F(\boldsymbol{x})=x_1^2+2x_2^2\tag{7}

$$

to find the derivative at $\boldsymbol{x}^{\star}=\begin{bmatrix}0.5\\0.5\end{bmatrix}$ in the direction $\boldsymbol{p}=\begin{bmatrix}2\\-1\end{bmatrix}$, we get the derivative at $\boldsymbol{x}^{\star}=\begin{bmatrix}0.5\\0.5\end{bmatrix}$:

\nabla F|_{\boldsymbol{x}=\boldsymbol{x}^{\star}} =

\begin{bmatrix}

\frac{\partial F}{\partial x_1}\\

\frac{\partial F}{\partial x_2}

\end{bmatrix}\bigg|_{\boldsymbol{x}=\boldsymbol{x}^{\star}}=\begin{bmatrix}

2x_1\\

4x_2

\end{bmatrix}\bigg|_{\boldsymbol{x}=\boldsymbol{x}^{\star}}=\begin{bmatrix}

1\\

2

\end{bmatrix}\tag{8}

$$

and the direction $\boldsymbol{p}=\begin{bmatrix}2\\-1\end{bmatrix}$, the derivative is

\frac{\boldsymbol{p}^T\nabla F(\boldsymbol{x}^{\star})}{||\boldsymbol{p}||}=

\frac{\begin{bmatrix}2&-1\end{bmatrix}

\begin{bmatrix}1\\2\end{bmatrix}}{\sqrt{2^2+(-1)^2}}=\frac{0}{\sqrt{5}}=0\tag{9}

$$

$0$ is a special number in the whole real numbers set. And the derivative is zero also useful in optimization procedure. And to find a zero slop direction we should solve the equation:

\frac{\boldsymbol{p}^T\nabla F(\boldsymbol{x}^{\star})}{||\boldsymbol{p}||}=0\tag{10}

$$

this means $\boldsymbol{p}$ is not $\boldsymbol{0}$ because $0$ length is insignificant. and $\boldsymbol{p}_{\text{unit}}=\frac{\boldsymbol{p}}{||\boldsymbol{p}||}$ is a unit vector along deriction $\boldsymbol{p}$ so this can be written as:

\boldsymbol{p}_{\text{unit}}^T\nabla F(\boldsymbol{x}^{\star})=0\tag{11}

$$

which means $\boldsymbol{p}_{\text{unit}}$ is orthogonal to gradient $\nabla F(\boldsymbol{x}^{\star})$

Another special deriction is which one has the greatest slop.
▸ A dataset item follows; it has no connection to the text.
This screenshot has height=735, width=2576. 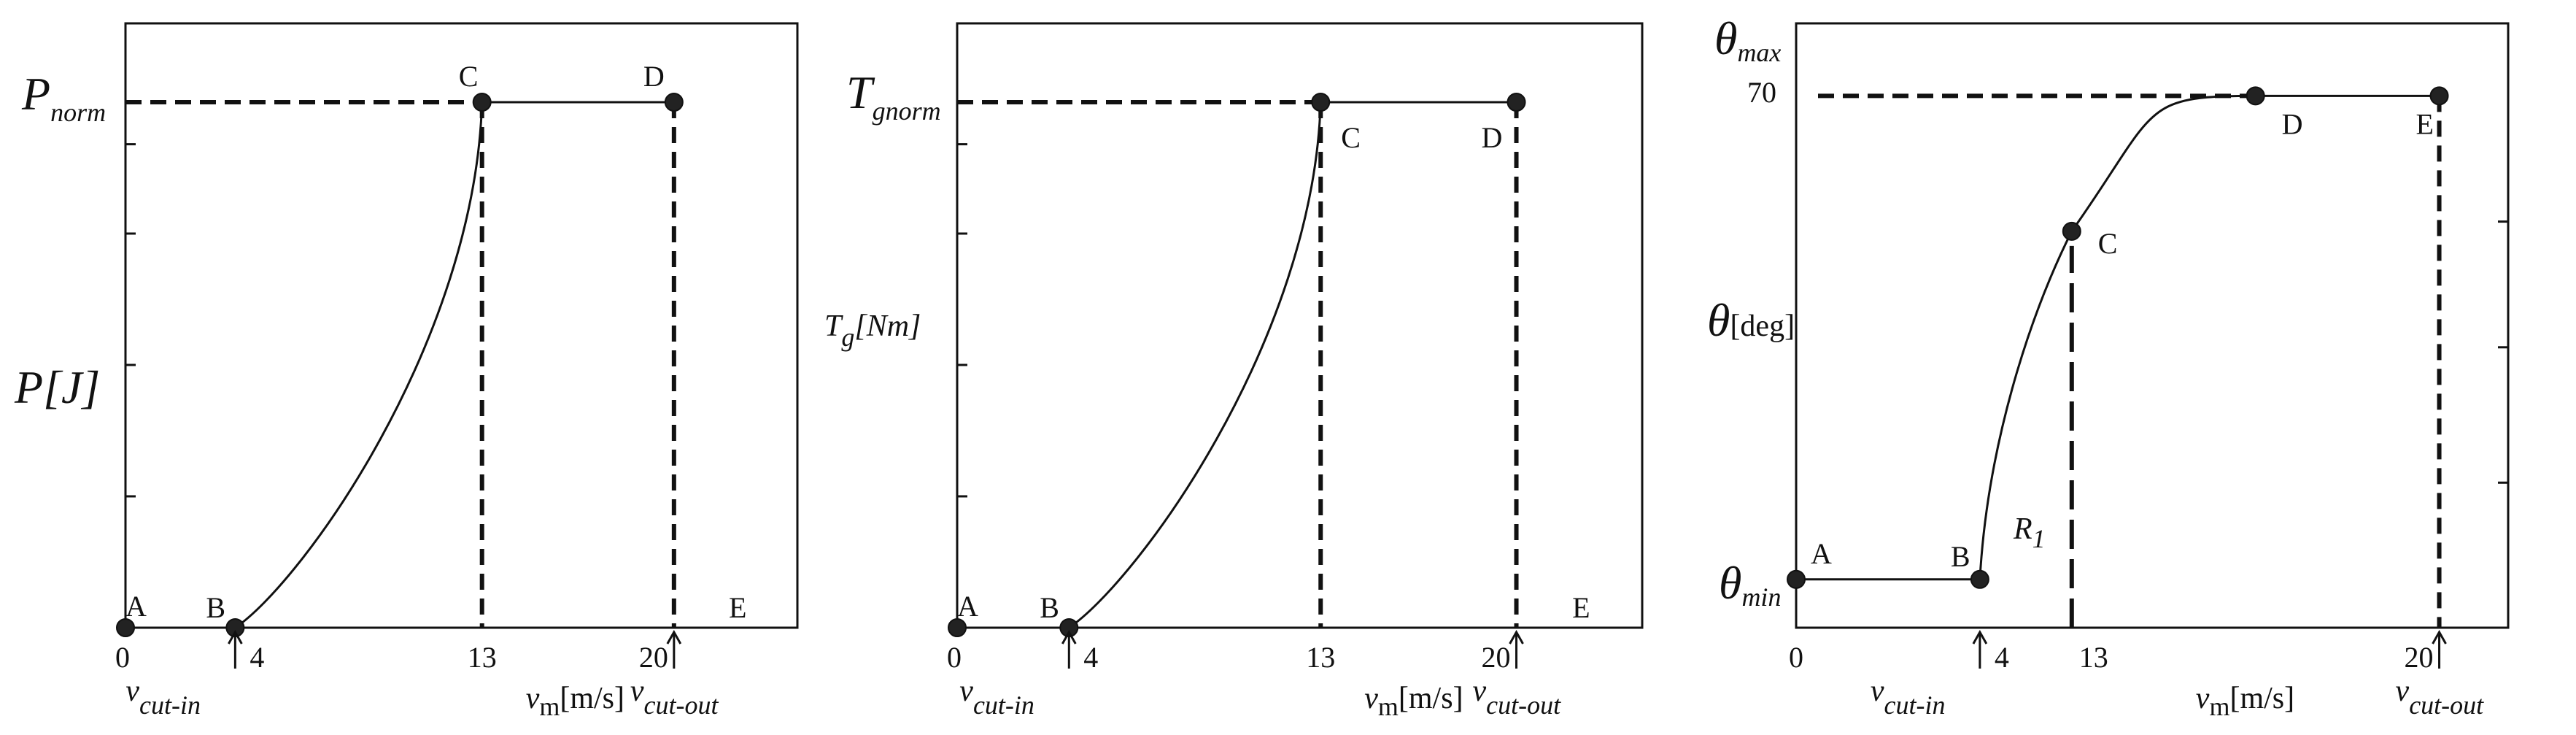 I want to click on chart-2-x-tick-label-2: 13, so click(x=1320, y=657).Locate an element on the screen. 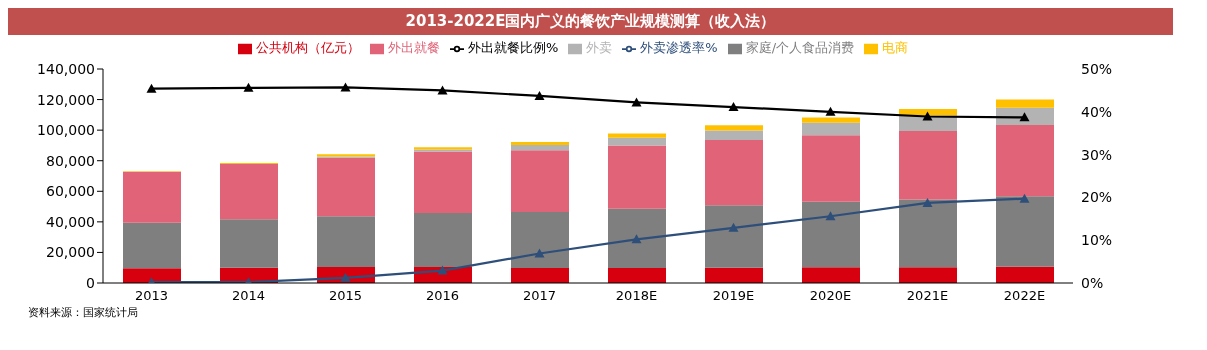 Image resolution: width=1207 pixels, height=350 pixels. y2-tick-label: 30% is located at coordinates (1097, 154).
Assuming the deriction $\boldsymbol{p}_{\text{unit}}=\frac{\boldsymbol{p}}{||\boldsymbol{p}||}$ is the greatest slope, so:

\boldsymbol{p}_{\text{unit}}^T\nabla F(\boldsymbol{x}^{\star})=||\boldsymbol{p}_{\text{unit}}^T|| \cdot ||\nabla F(\boldsymbol{x}^{\star})||\cos(\theta)\tag{12}

$$

has the greatest value. We know this can only happen when $\cos(\theta)=1$ which means the direction of the gradient has the greatest slop.